-- STORED DATA follows --

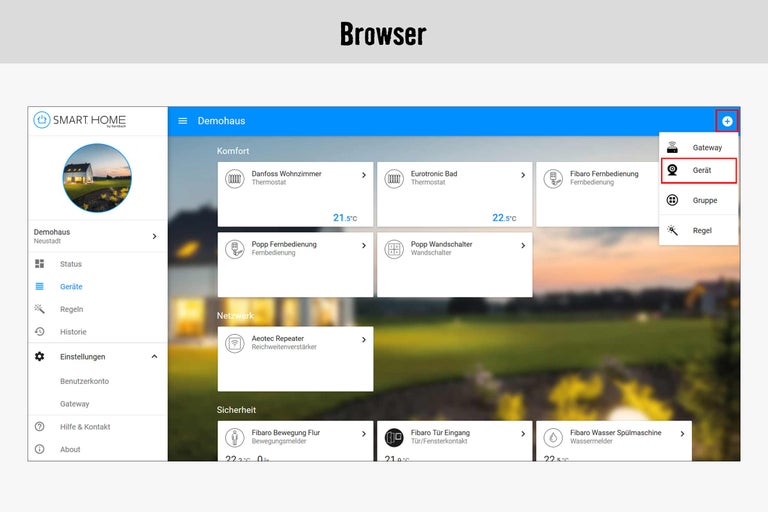768x512 pixels.
Task: Open the hamburger menu icon
Action: [182, 121]
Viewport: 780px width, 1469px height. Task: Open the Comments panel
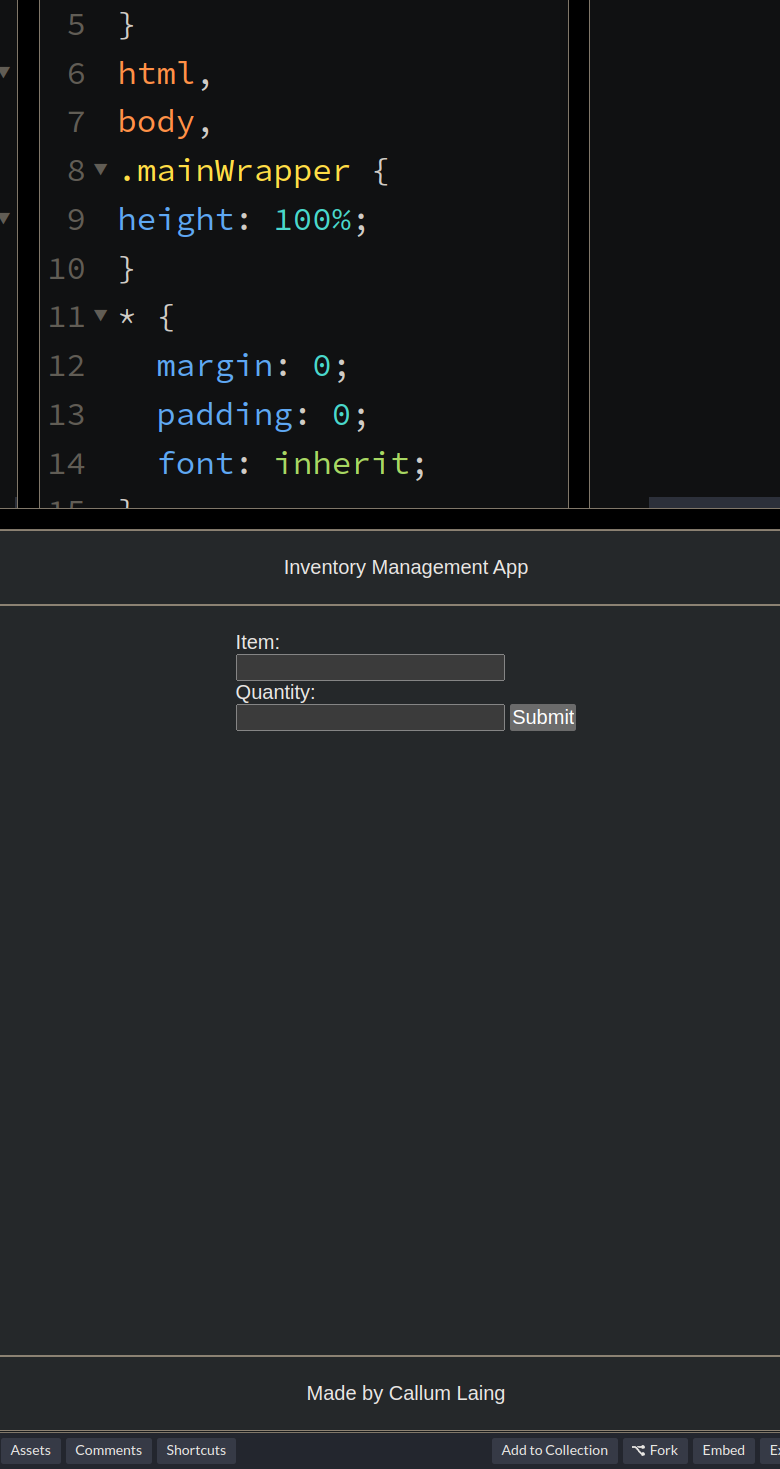108,1450
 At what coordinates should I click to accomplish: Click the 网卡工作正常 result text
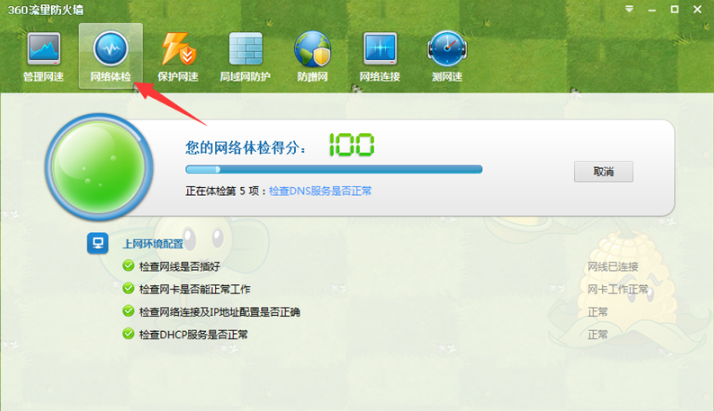[x=616, y=289]
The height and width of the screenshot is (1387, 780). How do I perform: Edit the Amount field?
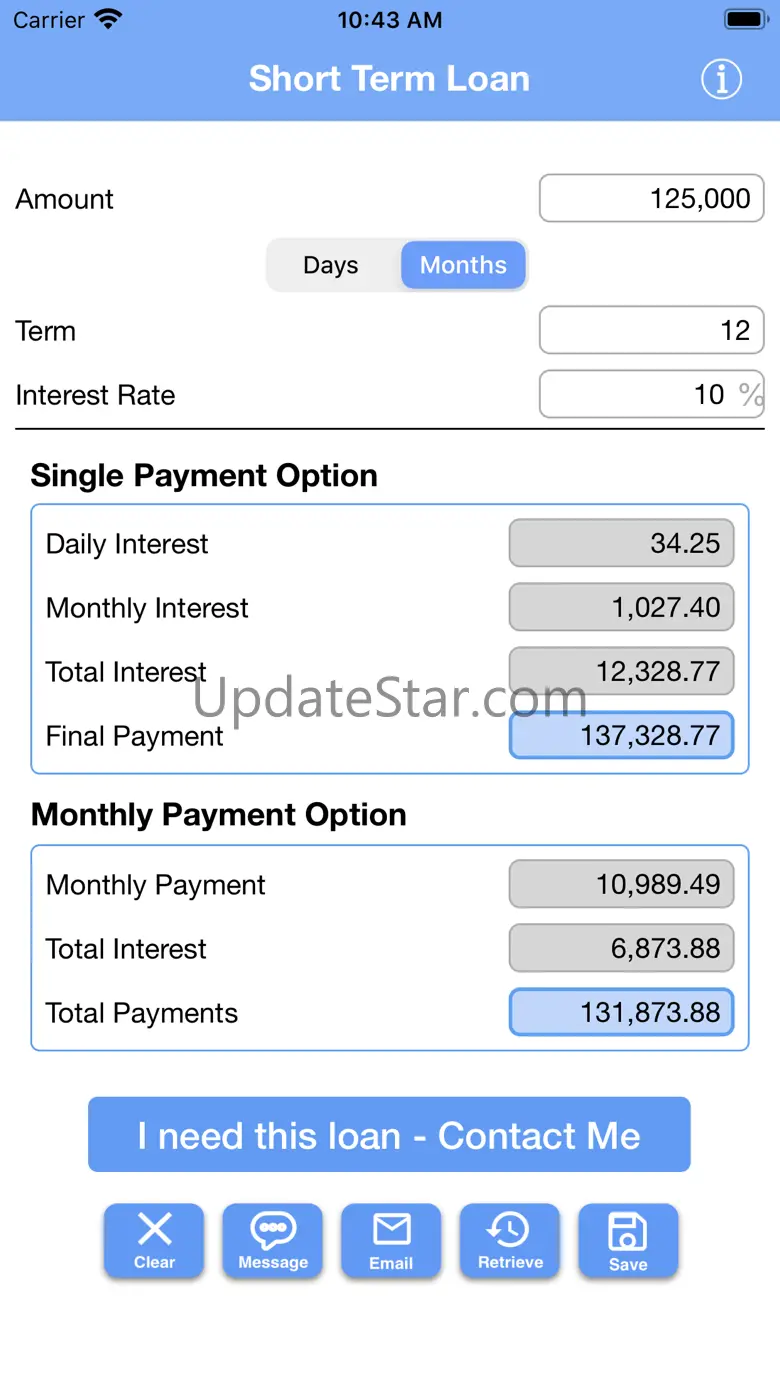(651, 198)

-- STORED DATA concluded --

Give back exactly the lines from the one containing "Viewport: 780px width, 1469px" to the final line of the entries, both included, and no picture.

Viewport: 780px width, 1469px height. Task: Open the Comments panel
108,1450
 At what coordinates should I click to accomplish: Click the 网卡工作正常 result text
[x=616, y=289]
The height and width of the screenshot is (1387, 780). How do I perform: Edit the Amount field?
(651, 198)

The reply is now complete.